You know, and it shows you how far the president's team is going, that they're basically saying that whatever the president does is perfectly acceptable because the president did it.

They're taking Richard Nixon's line that if the president does it, it's not illegal. And they're taking it even further and saying, if the president does it, it's good and right and everyone must do it, too. And that's just ridiculous.

COOPER: Tom Nichols, I appreciate it. Thanks very much.

NICHOLS: Thanks for having me.

[11:54:28]

COOPER: In a short time from now, the question-and-answer phase of the impeachment trial will resume. But House Speaker Nancy Pelosi, moments ago, saying the president won't be truly acquitted if there are no new witnesses in the Senate trial.

(COMMERCIAL BREAK)

BLITZER: I'm Wolf Blitzer, live in Washington, alongside Jake Tapper, Anderson Cooper, and Dana Bash. She's up on Capitol Hill.

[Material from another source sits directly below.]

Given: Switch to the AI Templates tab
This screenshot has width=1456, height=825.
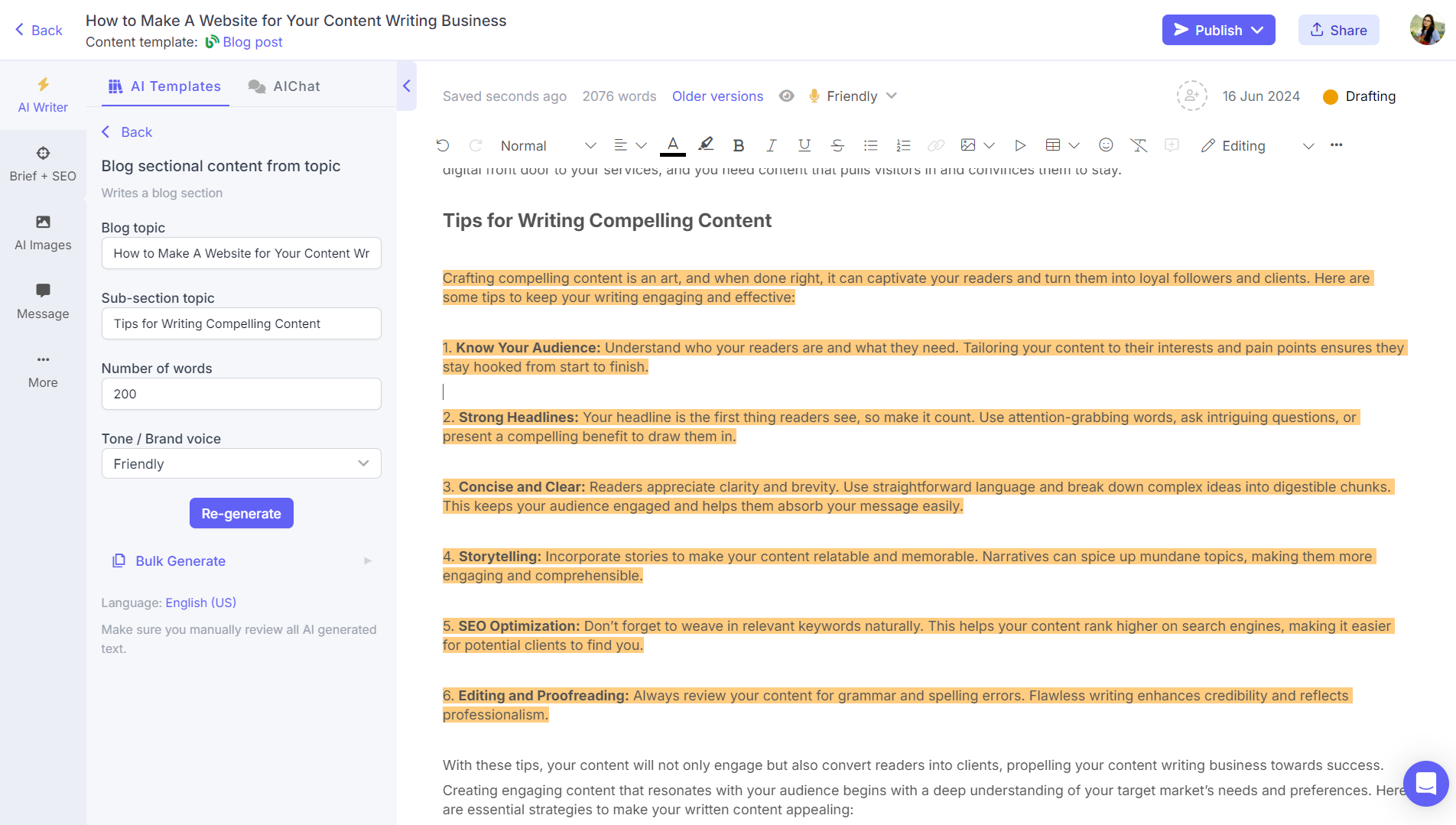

This is CNN's special coverage of the impeachment trial of President Donald J. Trump.

Today, it's round two of questions from the jury. Chief Justice John Roberts read out 93 questions from the U.S. Senators yesterday. But there was one he refused to read. We're going to get to that in just a few moments.

TAPPER: But first, we're getting new comments from members of both the Senate and the House, including House Speaker Nancy Pelosi.

[12:00:02]

Our Lauren Fox is on Capitol Hill.

Lauren, the speaker is claiming that President Trump will not be truly acquitted if the Senate refuses to hear from new witnesses.